Las informaciones de la policía iraquí "indicaron que hubo dos muertos en Bagdad", declaró el teniente George Krivo, precisando que se trataba de dos iraquíes. La manifestación degeneró cuando varios ex militares acudían a buscar sus sueldos pendientes de pago. Dos soldados estadounidenses también resultaron heridos, según el ejército norteamericano.
Otro iraquí murió al ser alcanzado por disparos de soldados británicos durante una manifestación similar ayer en Basora, la principal ciudad del sur del país, dijo un portavoz británico.
El ejército norteamericano decidió desplegar cinco equipos de diez tiradores escogidos para defender los oleoductos del norte de Irak contra los actos de sabotaje.
Por otra parte, se produjo un ataque con mortero el sábado en la noche contra el cuartel general de las fuerzas estadounidenses cerca de Baaquba, 60 km al noroeste de Bagdad, afirmó el domingo un testigo, sin poder precisar si hubo víctimas.
"Dispararon cuatro obuses de mortero contra el cuartel general de las fuerzas estadounidenses, que respondieron con obuses de tanque", declaró a la AFP Walid Mohamed, de 25 años.
"La violencia en Irak no cesará mientras el país esté administrado por fuerzas extranjeras", estimó hoy el presidente egipcio Hosni Mubarak, precisando que "sólo habrá seguridad y estabilidad si los iraquíes toman las riendas del poder en su país".

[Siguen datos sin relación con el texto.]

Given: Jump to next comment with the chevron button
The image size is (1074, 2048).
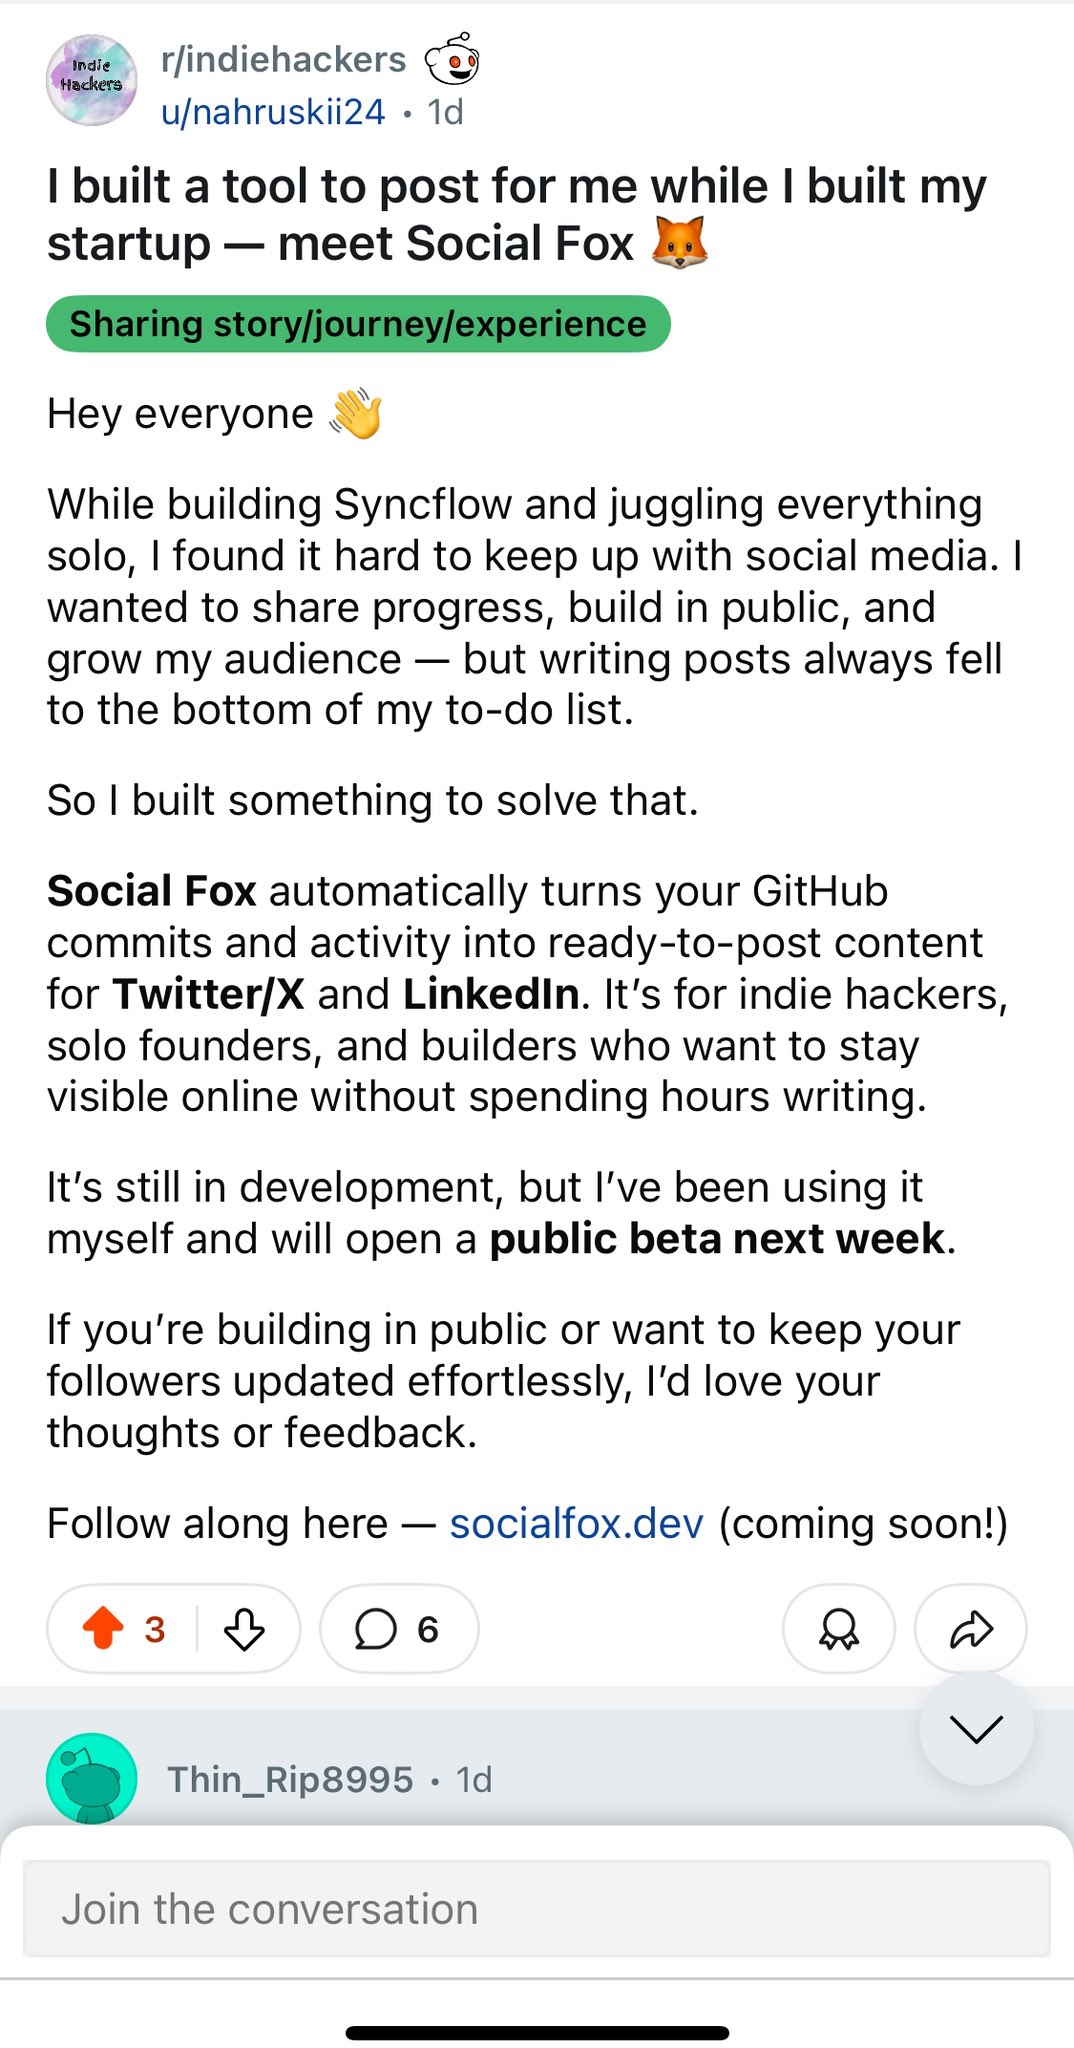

El canciller alemán Gerhard Schroeder, de visita en Egipto, indicó de su lado que Alemania estaba a favor de darle "un papel más importante a la ONU en Irak" y de "realizar la estabilidad y la democracia" traspasando la soberanía al pueblo iraquí.
El presidente George W. Bush, cada vez más criticado por su guerra contra Saddam Hussein, dijo el sábado, en su mensaje radial semanal, que continuará con la campaña en Irak pero la oposición demócrata lo acusó de anteponer ese conflicto a los verdaderos problemas de los estadounidenses.
Bush pidió paciencia a una opinión pública cada vez más dubitativa sobre los motivos de la guerra y reconoció que el proceso hacia un Irak soberano es "complicado".
"Hace falta tiempo para restablecer la confianza y la esperanza después de décadas de opresión y de miedo", dijo Bush.
"Sin embargo, hacemos importantes progresos y vamos a respetar nuestra promesa de devolver el poder al pueblo de Irak tan rápidamente como sea posible", añadió.
Con respecto al Kurdistán iraquí, comenzó a precisarse el "plan de acción" norteamericano-turco contra el PKK-Kadek (Partido de los trabajadores de Kurdistán), que tiene cerca de 5.000 rebeldes armados refugiados en el norte de Irak.
"Vamos a ver en los días y en las semanas que vienen la aplicación, en la práctica, de nuestros acuerdos", anunció el domingo el Primer ministro turco Recep Tayyip Erdogan, haciendo referencia a un acuerdo que diplomáticos turcos y norteamericanos anunciaron haber firmado la semana pasada en Ankara.
Por otra parte, el ex ministro británico de Relaciones Exteriores, Robin Cook, afirmó en un libro que el Primer ministro Tony Blair habría reconocido en privado, antes de la guerra, que Irak no poseía armas químicas acondicionadas para ser desplegadas rápidamente.
La administración Blair es criticada desde hace varios meses por haber afirmado en un documento de septiembre 2002 que Irak estaba en capacidad de desplegar armas químicas o biológicas en 45 minutos.